Anna Godbersen’s young adult historical novel
The Luxe (2007) is the first book in a tetralogy. Set in 1899 New York, it follows two sisters, Elizabeth and Diana Holland, who hail from the elite class of Manhattan. When the sisters’ father dies and his rich legacy suddenly holds no weight, they scramble to stabilize their lives before they fall from high society and are forced to undergo a drastic shift in consciousness. The novel is structured episodically, rotating perspectives between three minor characters, as well as the two sisters who are its central protagonists. This complex, shifting, and non-linear plot serves to produce an anachronistic characterization of the destructive social dynamism of American capitalism’s upper echelons.
The book begins at the funeral of Elizabeth Holland. Diana and Elizabeth were known as daughters of New York City’s elite tradition. Elizabeth died just before she was to marry into one of the city’s richest families, reinforcing the sisters’ position. Elizabeth’s fiancé, Henry Schoonmaker, who harbors a secret crush on Diana, notes that the circumstances of Mr. Holland’s disappearance are suspicious.
Retreating two weeks into the past, the novel begins to draw out the events that led to Elizabeth’s death and the various people who made the sisters’ life a struggle. The upper-class Manhattan world is characterized as saturated by power and luxury, but also incorrigibly broken and deceitful. Here, appearance is the most important value, replacing all moral virtues as the ultimate sign of viability and personal triumph. The teenaged characters in the novel are enamored by their first forays into Manhattan social life and all that it brings: dating, competition, and great risk. Until recently, Elizabeth and Diana have seemed to be navigating this life successfully, and are commonly perceived as rulers of the social scene.
Upon their father’s death, the two girls learn that their position is more unstable than they had assumed. None of his famous wealth has been left to them. To secure her and her sister’s futures, Elizabeth agrees to marry Henry, a narrow-minded, rich bachelor whose father is an industry magnate. Meanwhile, Elizabeth doesn’t know that Penelope Hayes, her clever and social best friend, is also being entertained by Henry and is secretly competing for Henry. Penelope tries to leverage Elizabeth’s secret financial instability to throw her out of the running. Finally, Elizabeth has to reconcile all of this with her own affair with Will Keller, her childhood friend and a servant in the Holland household.
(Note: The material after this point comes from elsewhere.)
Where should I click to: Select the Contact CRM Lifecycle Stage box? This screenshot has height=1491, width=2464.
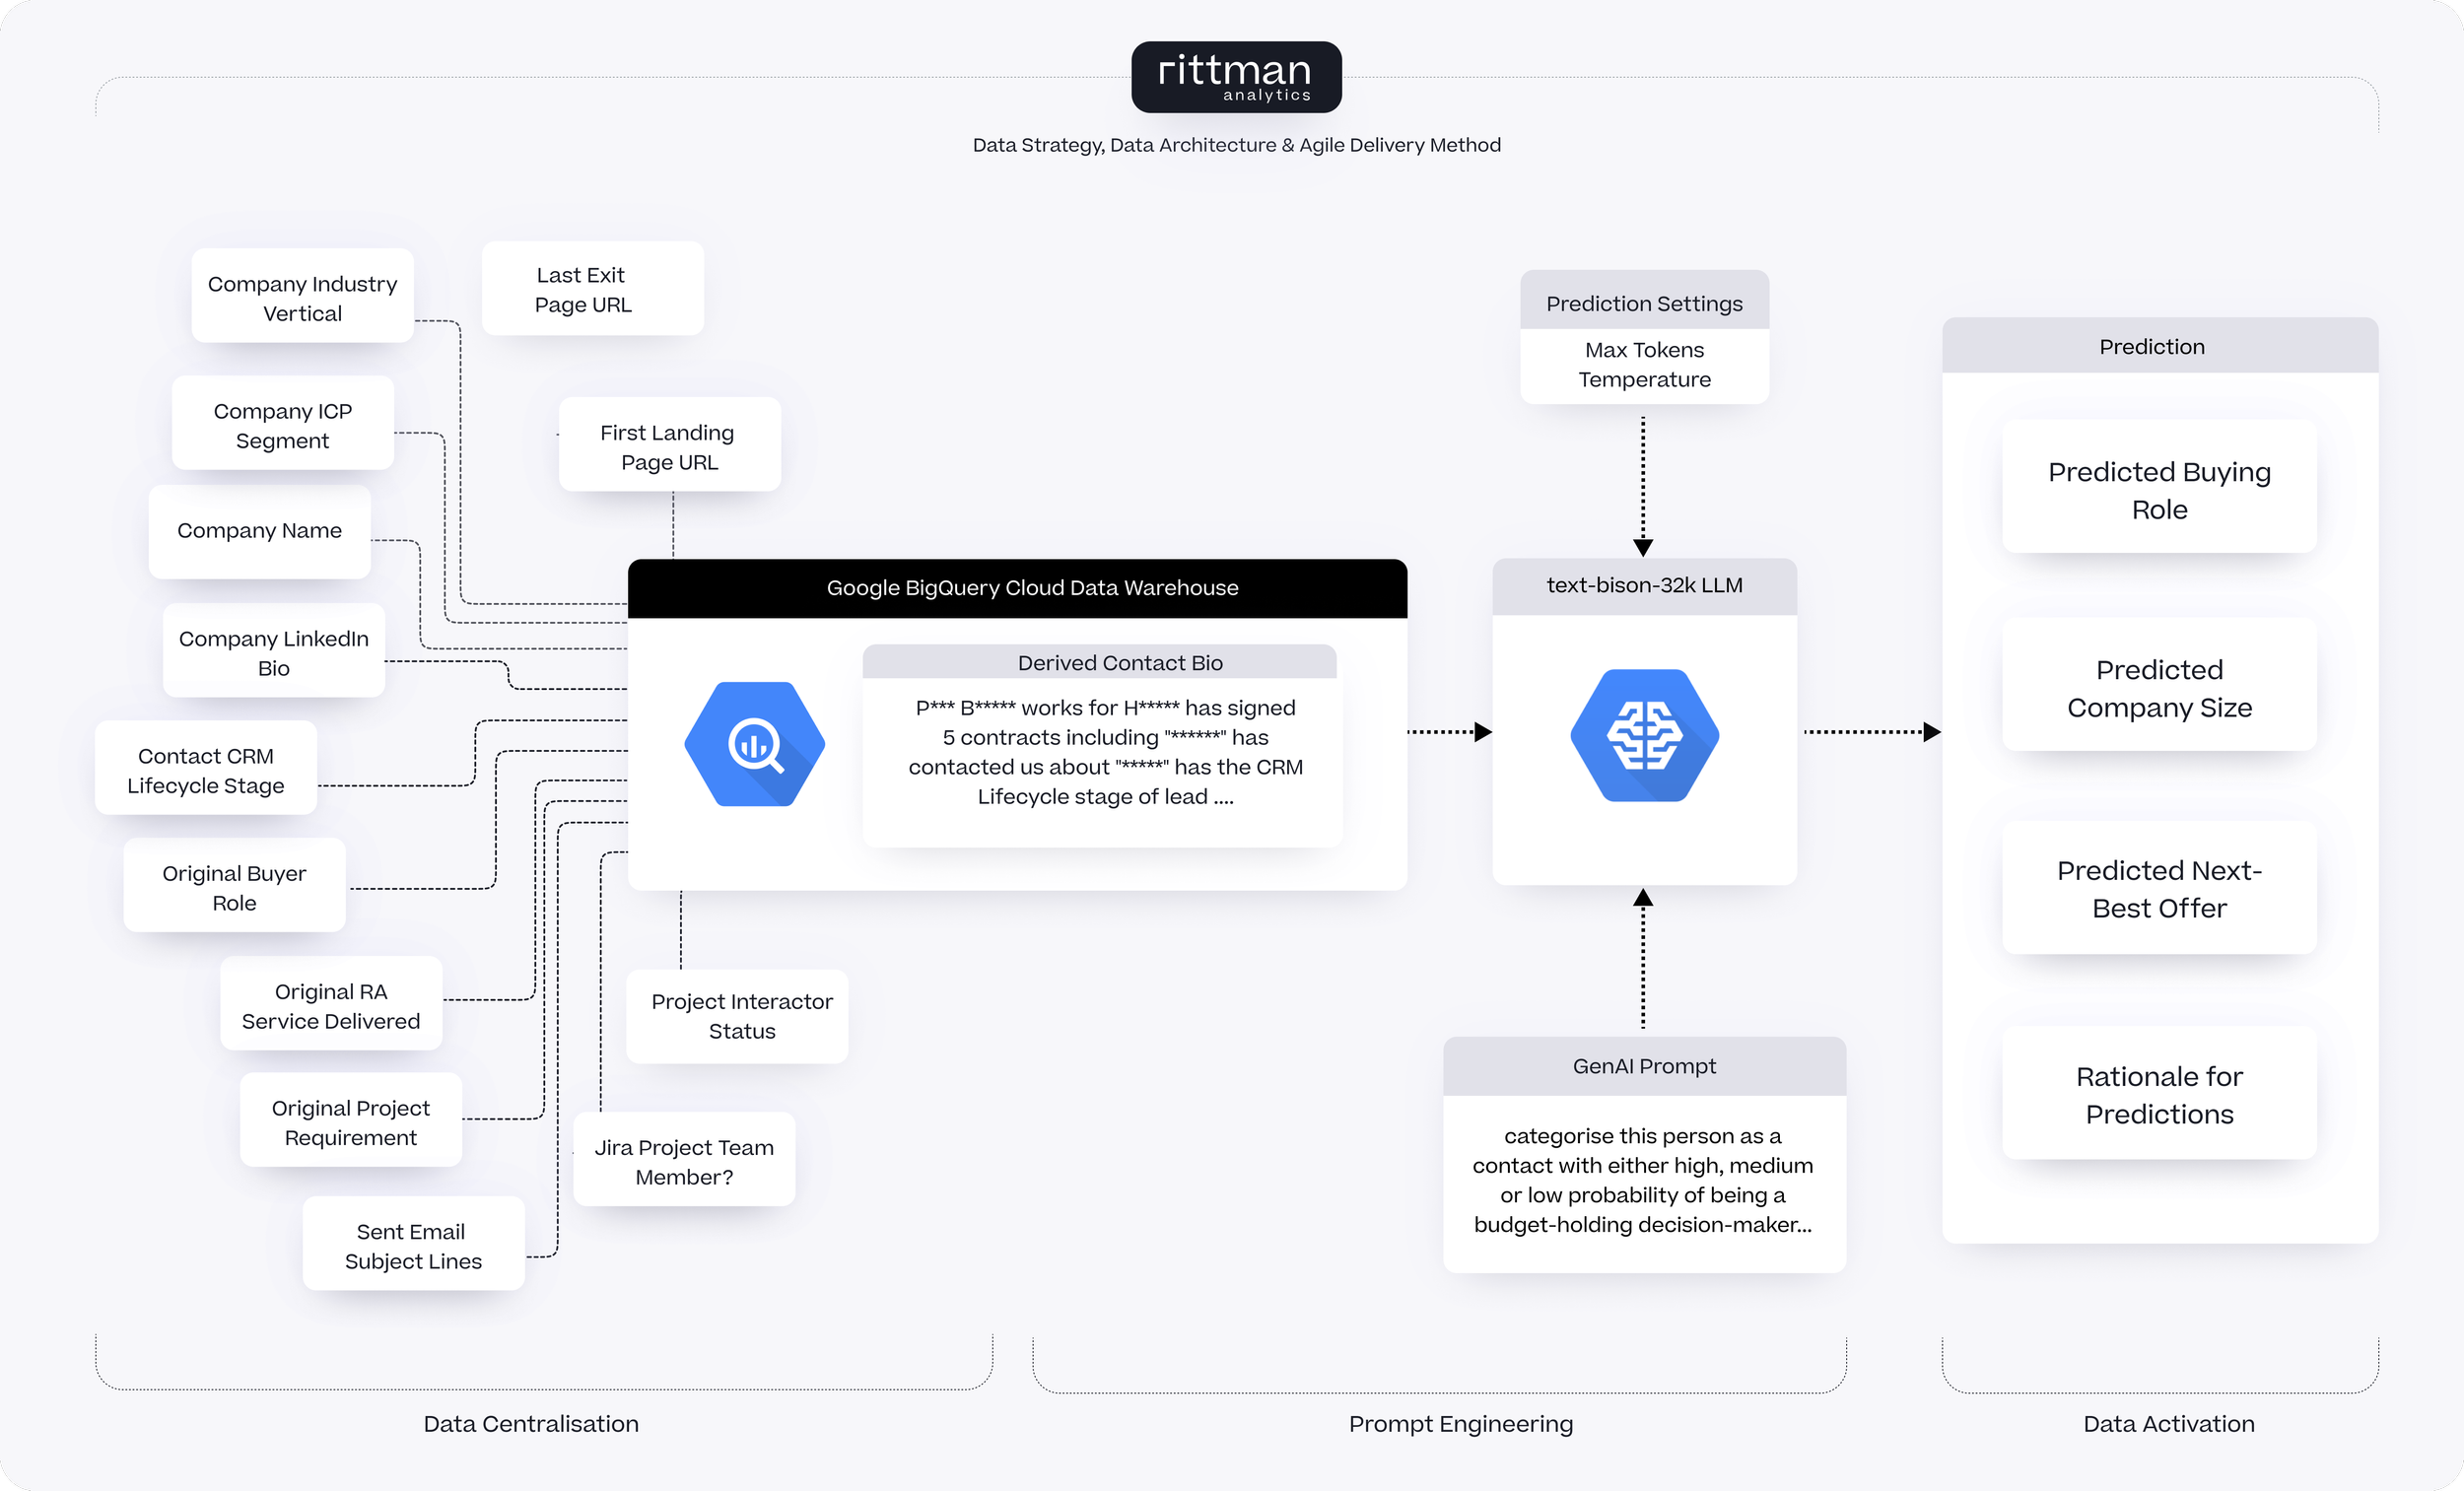tap(206, 770)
Meanwhile, it is revealed that Henry is being forced into the engagement by his overly ambitious and protective father. He has to hide his love for Diana from his father, playing along with the wedding plans. Henry and Diana enjoy a rich and intimate life with each other that seems untainted by their chaotic and competitive external world. Lina, Elizabeth’s maid, is envious of Elizabeth’s privilege and tries to sell the Holland family’s secret for both social and financial gain. Along the way, she unexpectedly falls in love with Tristan Wrigley, a shop boy, who exposes her to and teaches her to value new elements of New York City’s rich lower class life.
The novel comes full circle, leading up to Elizabeth’s death. Struggling between accepting her family duty and marrying Henry or following her true love, her agonizing comes to an abrupt end when her carriage tips over on the edge of the East River. Her carriage plunges into the deep river and is swept away by the current. In its aftermath, New York grieves, and the gossip pages’ tabloid articles about the sisters are replaced by ones mourning her death. The characters separately ruminate on whether Elizabeth’s precarity drove her to suicide or whether someone wanted her dead. Though the question is never answered, it is implied that it could have been Henry, who wanted to run off with Diana.
From Elizabeth’s
point of view, the identity of the killer is arbitrary, because she never was able to decide between her two choices. Godbersen’s novel deals first and foremost with this
irony of arbitrariness, demonstrating through its separate perspectival accounts how individuals’ private motives collide with those of the people they live with, and form of their own accord powerful public stories that shed most of their original meaning.